July 1535 – Sir Thomas More’s letter to Anthony Bonvyse

Thomas_More_(1)_by_Hans_Holbein_the_YoungerMost people know about Sir Thomas More’s final letter to his beloved daughter, Margaret (Meg) Roper – click here – but he also wrote a letter in Latin, and again written in coal, to his dear friend Anthony Bonvyse (Bonvisi), a merchant. Here is the record, an English transcription of the letter, from Letters and Papers:

“Does not expect long to have liberty to write, and has therefore determined to declare by this letter how he is comforted by the sweetness of his friendship. Has been for almost forty years not a guest but a continual nursling in the house of Bonvyse, and in requital has not showed himself a friend, but a barren lover only. Comforts himself with the thought that he never had occasion to do him pleasure; for such was always his great wealth, that there was nothing left in which More might be beneficial to him. Few men so fawn upon their fortunate friends as Bonvyse favors and honors him, now overthrown and in prison. Such friendship is not one of the brittle gifts of fortune, but a high and noble gift, proceeding from a singular benignity of God. Considers that it was ordained by the great mercy of God that such a friend should be long before provided to assuage a great part of these troubles. Prays God to requite this bountifulness to him, his dear friend, and of all mortal men the dearest to him, and to bring them from this wretched and stormy world to His rest, where shall need no letters, where no wall shall dissever them, where no porter shall keep them from talking together.

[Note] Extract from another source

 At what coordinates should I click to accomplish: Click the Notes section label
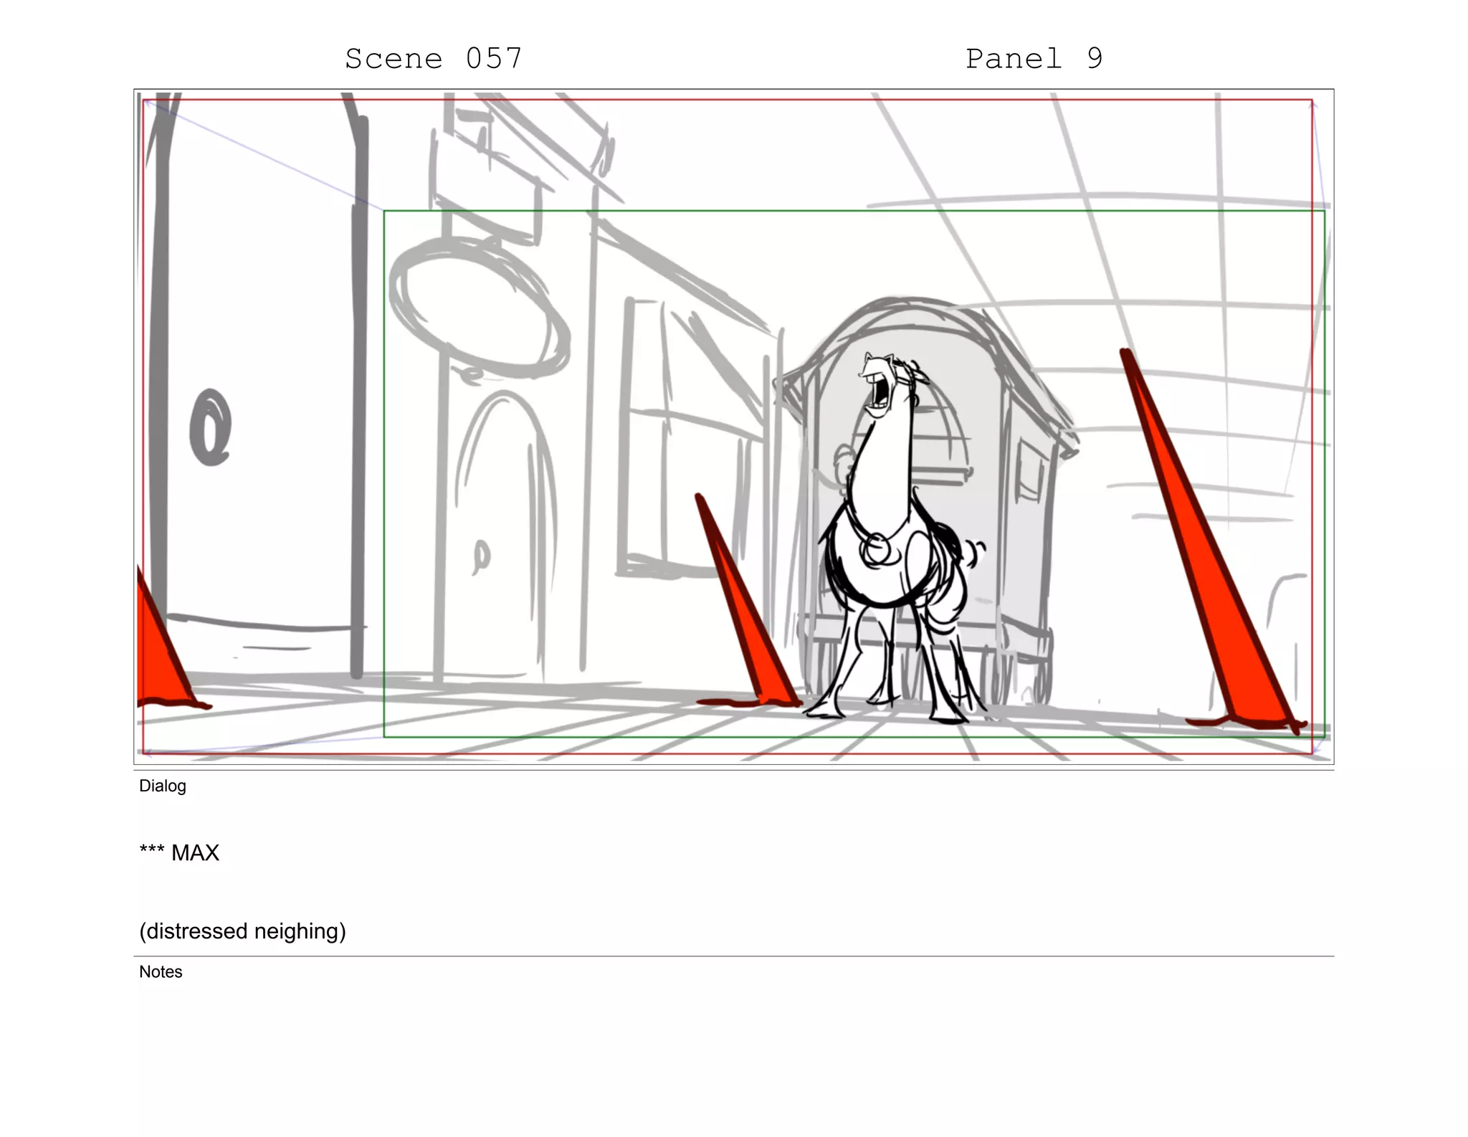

Bids him farewell, the most trusty of all his friends, and, as he was wont to call him, the apple of his eye.
“Thos. More, I should in vain put to it ‘Yours,’ for thereof can you not “be ignorant, since you have bought it with so many benefits. Nor now “I am not such a one that it forceth whose I am.””

It is clear that the two men were very close friends and I find it a moving letter, written by a man who knew he was to die soon.

Notes and Sources

  • Letters and Papers, Foreign and Domestic, Henry VIII, Volume 8, January-July 1535, 987.